"Go on in, you little devil," he shouted. He ground his teeth.
"Go on in!"
Ruby was by this time in pursuit of the rebel. Mrs. Raeburn had been warned and was already at the gate. Alfie, haunted by a thousand mocking eyes, fled to his room and wept tears of shame. Edie broke away from her friends, and stood, breathing very fast, in petrified anticipation. Jenny was led indoors and up to bed.
"Why can't I be a boy?" she moaned.
"Well, there's a sauce!" said Ruby. "However on earth can you be a boy when you've been made a girl?"

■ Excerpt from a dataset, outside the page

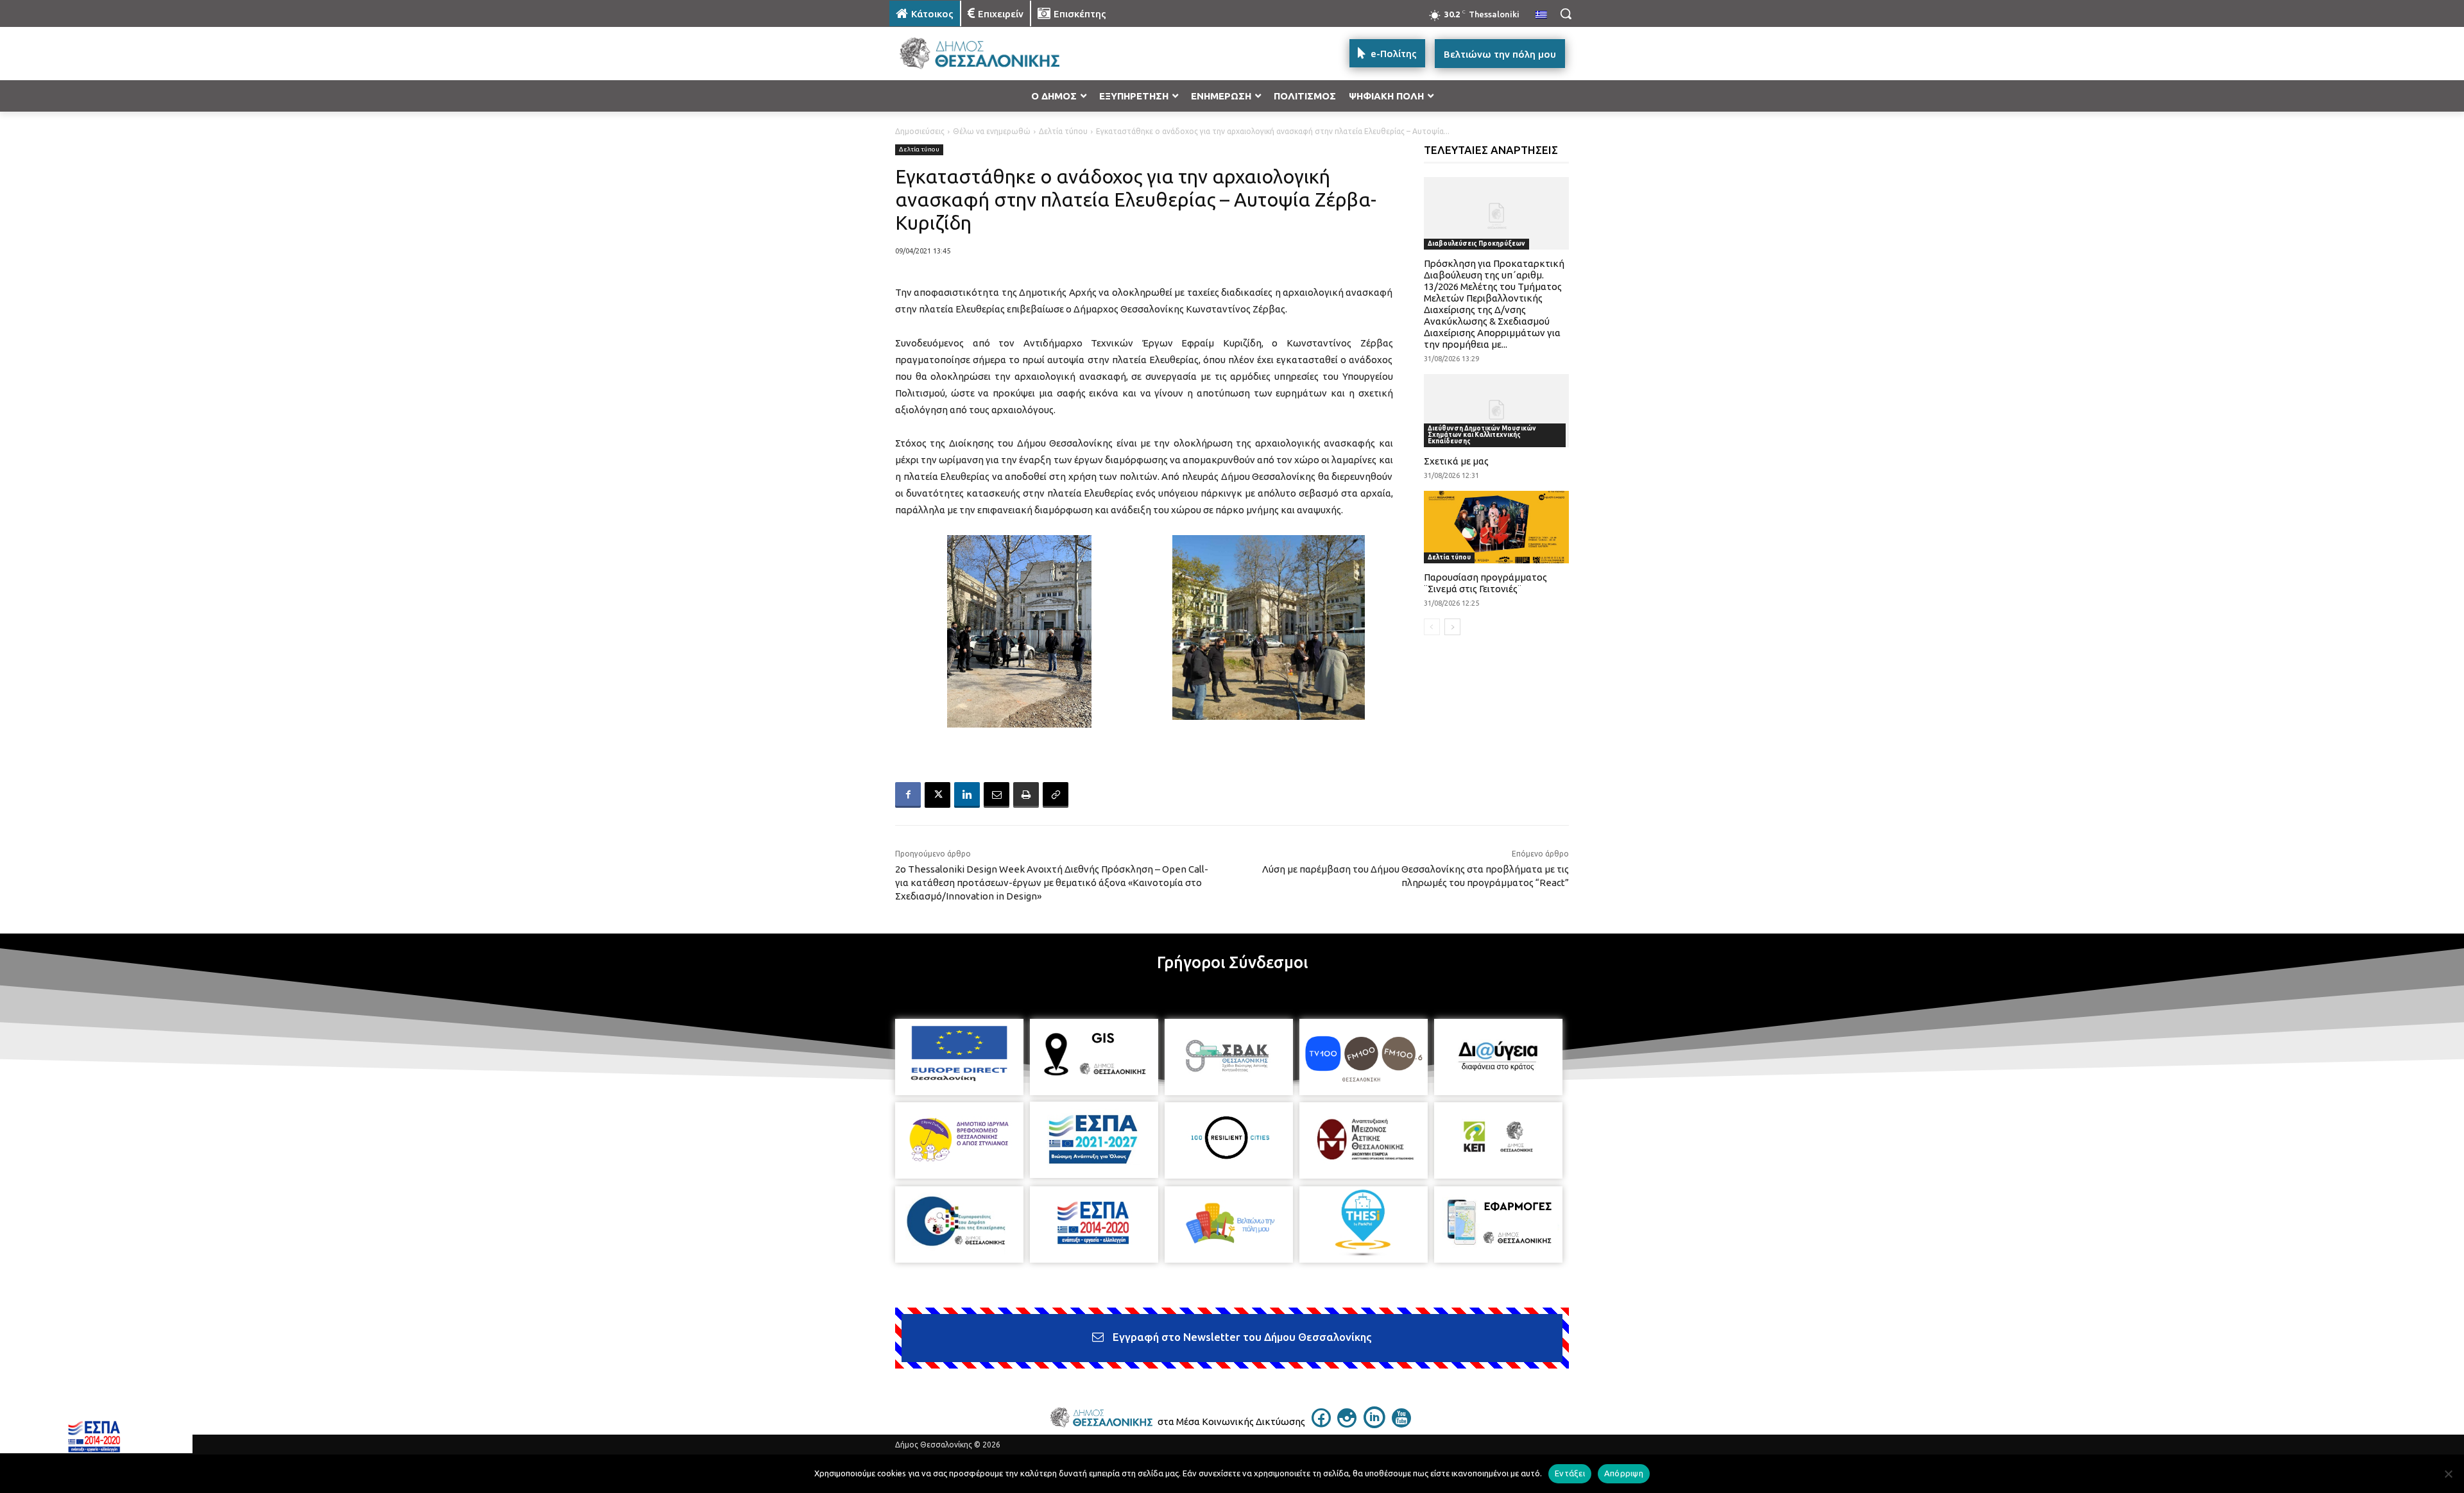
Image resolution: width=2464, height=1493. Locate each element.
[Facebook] (908, 795)
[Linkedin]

"But I don't want to be a girl."
"Well, you've got to be, and that's all about it. You'll be fidgeting for the moon next. Besides, if you go trapesing round half-dressed, the policeman'll have you."
Jenny had heard of the powers of the policeman for a long time. Those guardians of order stood for her as sinister, inhuman figures, always ready to spring on little girls and carry them off to unknown places. She was never taught to regard them as kindly defenders on whom one could rely in emergencies, but looked upon them with all the suspicion of a dog for a uniform. Their large quiescence and their habit of looming unexpectedly round corners shed a cloud upon the sunniest moment. They were images of vengeance at whose approach even boys huddled together, shamefaced.
Mrs. Raeburn came upstairs to interview her discontented daughter.
"Don't you ever do any such thing again. Behaving like a tomboy!"